Exercise directions
Only an exact, line-for-line copy of the data will serve as the answer.

Source data
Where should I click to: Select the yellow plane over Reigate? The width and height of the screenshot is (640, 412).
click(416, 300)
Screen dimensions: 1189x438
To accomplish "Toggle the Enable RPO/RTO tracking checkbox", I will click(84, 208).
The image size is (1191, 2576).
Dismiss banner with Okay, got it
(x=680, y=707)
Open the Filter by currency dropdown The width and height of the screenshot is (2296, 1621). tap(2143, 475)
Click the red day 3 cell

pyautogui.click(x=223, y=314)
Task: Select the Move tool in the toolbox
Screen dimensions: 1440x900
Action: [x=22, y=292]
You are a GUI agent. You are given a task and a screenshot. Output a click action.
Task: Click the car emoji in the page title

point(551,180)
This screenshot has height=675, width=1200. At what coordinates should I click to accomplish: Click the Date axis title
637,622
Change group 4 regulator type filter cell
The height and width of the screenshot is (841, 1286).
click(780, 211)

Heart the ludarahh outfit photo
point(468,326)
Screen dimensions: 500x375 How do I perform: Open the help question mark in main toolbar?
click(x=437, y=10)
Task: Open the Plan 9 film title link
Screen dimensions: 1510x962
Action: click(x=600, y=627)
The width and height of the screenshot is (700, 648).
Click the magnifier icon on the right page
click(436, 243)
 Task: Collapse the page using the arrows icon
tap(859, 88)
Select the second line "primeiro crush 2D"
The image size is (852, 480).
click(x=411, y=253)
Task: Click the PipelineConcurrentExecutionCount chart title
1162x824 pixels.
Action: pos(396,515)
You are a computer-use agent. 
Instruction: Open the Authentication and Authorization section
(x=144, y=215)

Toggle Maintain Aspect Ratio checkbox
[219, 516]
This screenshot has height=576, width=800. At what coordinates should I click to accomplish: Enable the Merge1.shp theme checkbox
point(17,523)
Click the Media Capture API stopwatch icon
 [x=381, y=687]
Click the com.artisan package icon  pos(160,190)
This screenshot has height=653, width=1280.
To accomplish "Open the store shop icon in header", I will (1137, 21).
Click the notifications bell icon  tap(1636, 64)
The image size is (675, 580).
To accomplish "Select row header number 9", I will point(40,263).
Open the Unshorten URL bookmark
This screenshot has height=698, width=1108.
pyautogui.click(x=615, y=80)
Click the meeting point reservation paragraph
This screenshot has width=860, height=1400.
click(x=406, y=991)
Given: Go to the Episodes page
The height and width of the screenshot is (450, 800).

Reply
Where should I click to: Select the yellow plane over Reigate? The width and height of the screenshot is (640, 412).
click(416, 300)
Screen dimensions: 1189x438
To accomplish "Toggle the Enable RPO/RTO tracking checkbox", I will click(84, 208).
The image size is (1191, 2576).
Dismiss banner with Okay, got it
(x=680, y=707)
Open the Filter by currency dropdown The width and height of the screenshot is (2296, 1621). tap(2143, 475)
Click the red day 3 cell

pyautogui.click(x=223, y=314)
Task: Select the Move tool in the toolbox
Screen dimensions: 1440x900
Action: [x=22, y=292]
You are a GUI agent. You are given a task and a screenshot. Output a click action.
Task: Click the car emoji in the page title

point(551,180)
This screenshot has height=675, width=1200. At what coordinates should I click to accomplish: Click the Date axis title
637,622
Change group 4 regulator type filter cell
The height and width of the screenshot is (841, 1286).
click(780, 211)

Heart the ludarahh outfit photo
point(468,326)
Screen dimensions: 500x375 How do I perform: Open the help question mark in main toolbar?
click(x=437, y=10)
Task: Open the Plan 9 film title link
Screen dimensions: 1510x962
Action: click(x=600, y=627)
The width and height of the screenshot is (700, 648).
Click the magnifier icon on the right page
click(436, 243)
 Task: Collapse the page using the arrows icon
tap(859, 88)
Select the second line "primeiro crush 2D"
The image size is (852, 480).
click(x=411, y=253)
Task: Click the PipelineConcurrentExecutionCount chart title
1162x824 pixels.
Action: pos(396,515)
You are a computer-use agent. 
Instruction: Open the Authentication and Authorization section
(x=144, y=215)

Toggle Maintain Aspect Ratio checkbox
[219, 516]
This screenshot has height=576, width=800. At what coordinates should I click to accomplish: Enable the Merge1.shp theme checkbox
point(17,523)
Click the Media Capture API stopwatch icon
 [x=381, y=687]
Click the com.artisan package icon  pos(160,190)
This screenshot has height=653, width=1280.
To accomplish "Open the store shop icon in header", I will (1137, 21).
Click the notifications bell icon  tap(1636, 64)
The image size is (675, 580).
To accomplish "Select row header number 9", I will point(40,263).
Open the Unshorten URL bookmark
This screenshot has height=698, width=1108.
pyautogui.click(x=615, y=80)
Click the meeting point reservation paragraph
This screenshot has width=860, height=1400.
click(x=406, y=991)
Given: Go to the Episodes page
The height and width of the screenshot is (450, 800).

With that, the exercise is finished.